In 2026, many Telugu families serve a non-vegetarian dinner buffet at the evening reception while keeping the lunch strictly veg.
What guests should know
- Arrive 30 minutes before the muhurtham. Not 30 minutes before the listed start time — 30 minutes before the muhurtham, which is the moment everyone is actually waiting for.
- Dress code: Silk sarees for women, kurta-pyjama or veshti-angavastram for men. No black.
- Photo etiquette: Phones are fine, but stay seated during the muhurtham window. Stand-up shots block the family's view.
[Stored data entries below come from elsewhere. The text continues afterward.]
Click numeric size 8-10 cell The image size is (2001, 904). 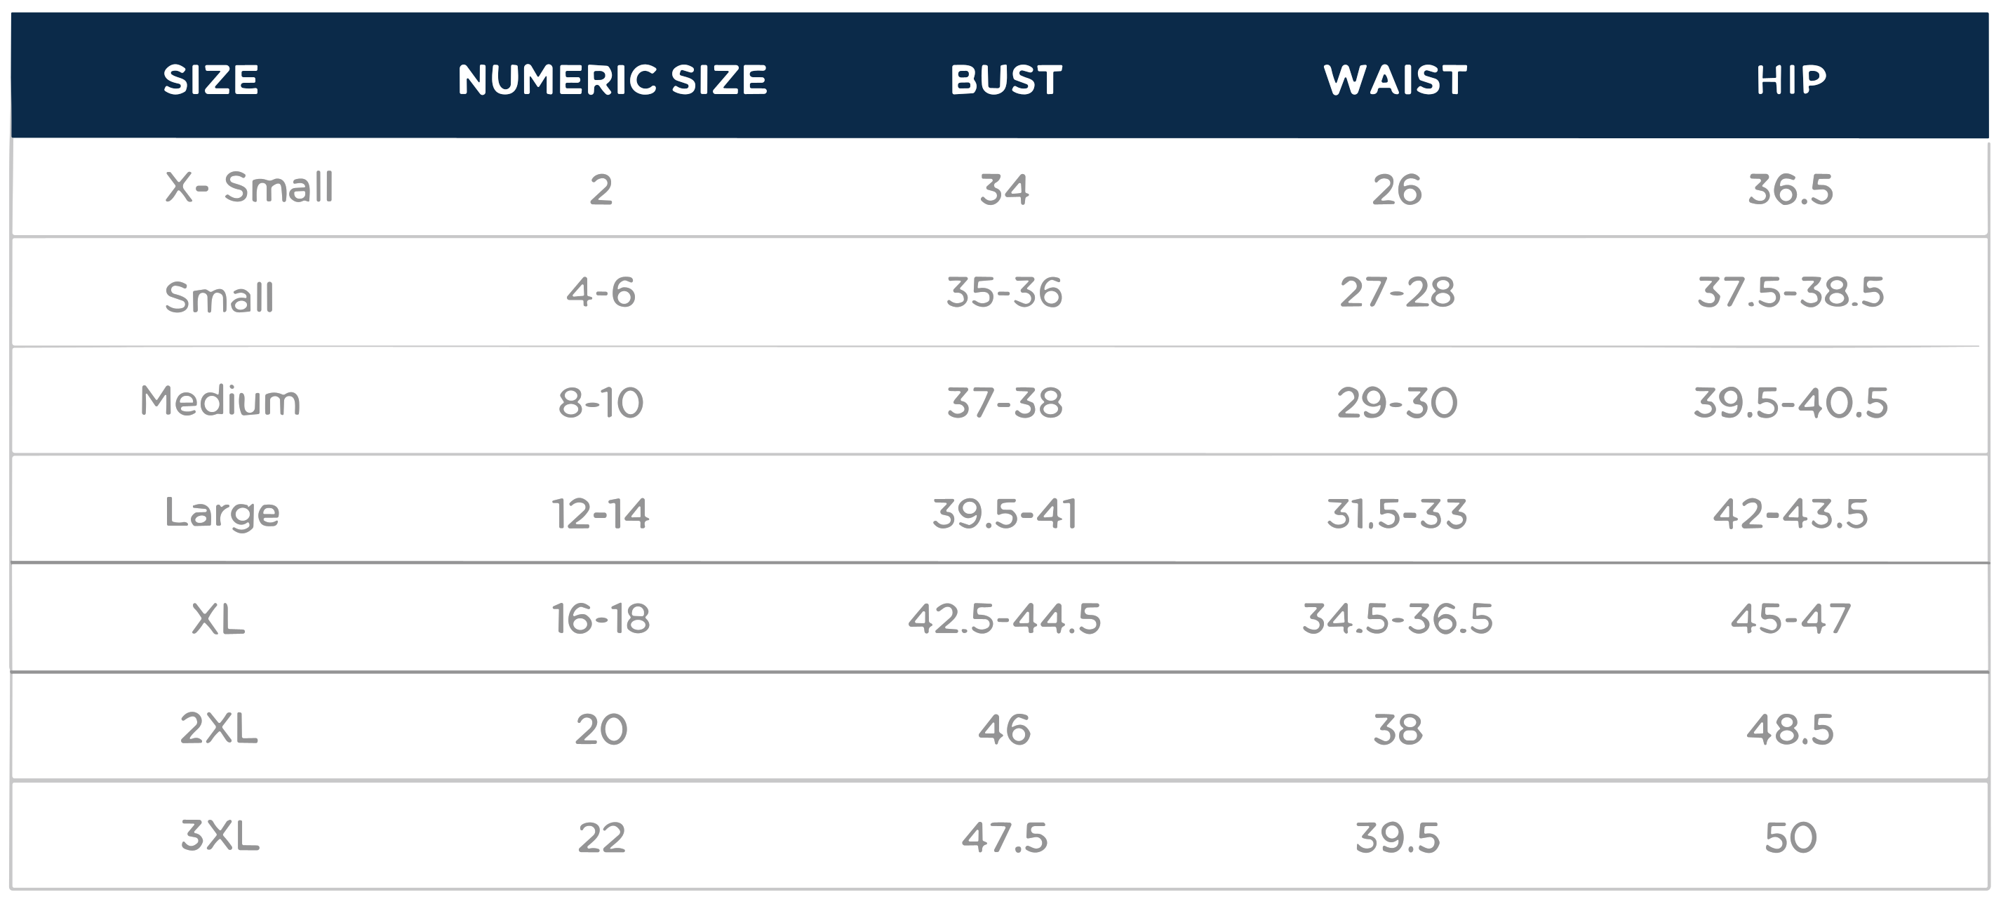coord(600,403)
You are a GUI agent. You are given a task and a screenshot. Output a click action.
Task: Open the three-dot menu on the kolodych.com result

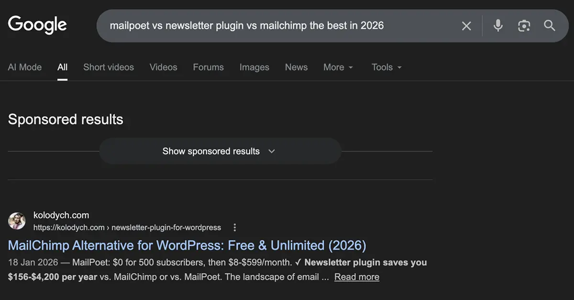click(x=234, y=227)
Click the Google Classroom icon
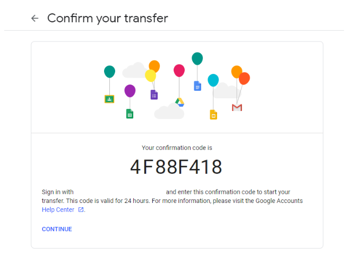This screenshot has height=263, width=353. (109, 98)
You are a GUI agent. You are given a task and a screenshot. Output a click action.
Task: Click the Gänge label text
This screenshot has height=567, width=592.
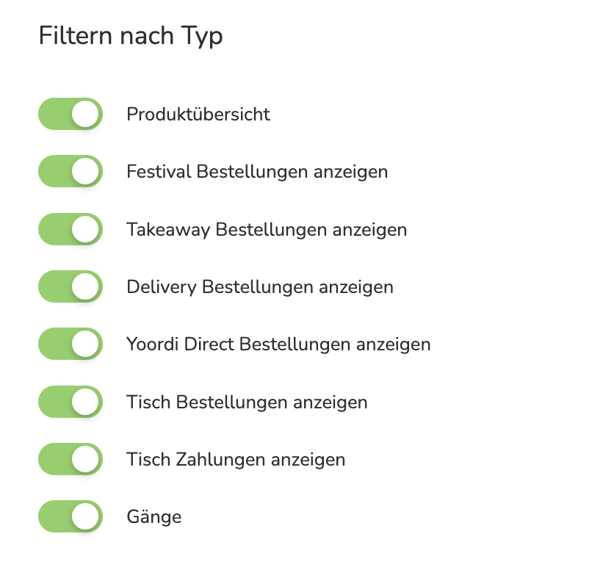click(154, 517)
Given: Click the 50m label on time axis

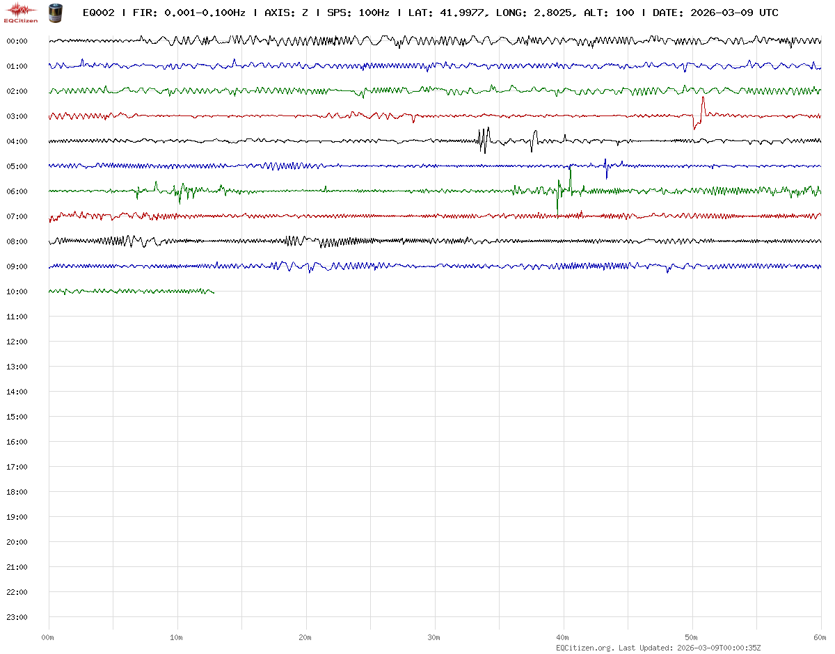Looking at the screenshot, I should pos(692,637).
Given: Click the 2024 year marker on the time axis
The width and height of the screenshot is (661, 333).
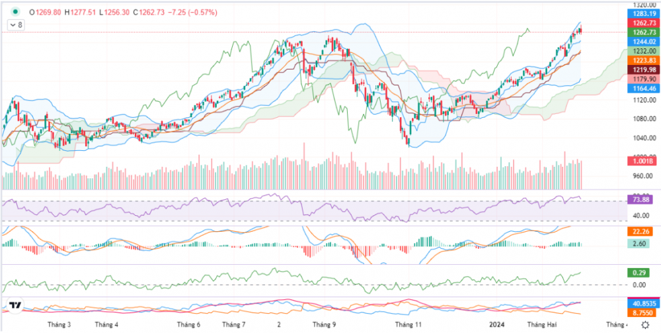Looking at the screenshot, I should [x=498, y=325].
- Feet matter: Footwear off before stepping on the mandapam carpet.
Most guests at a Telugu wedding — especially non-Telugu in-laws, friends marrying in, and NRI cousins — have no idea what Sthaalipakam is, why there's a curtain, or what time Talambralu starts. Many couples handle this by sharing a one-page schedule on WhatsApp. The 2026 upgrade is an AI concierge — Mandap Chat is one example, a chatbot trained on your wedding's documents that answers guests in 12 languages, 24/7, so you stop fielding the same five questions a hundred times.
The bottom line
A Telugu wedding is dense. Twelve named rituals in five hours, with a real legal moment, a real symbolic moment, and at least one moment (Talambralu) that's just pure joy. The schedule looks intimidating until you realise the priest runs it — your only job is to show up on time, dressed correctly, with your phone charged.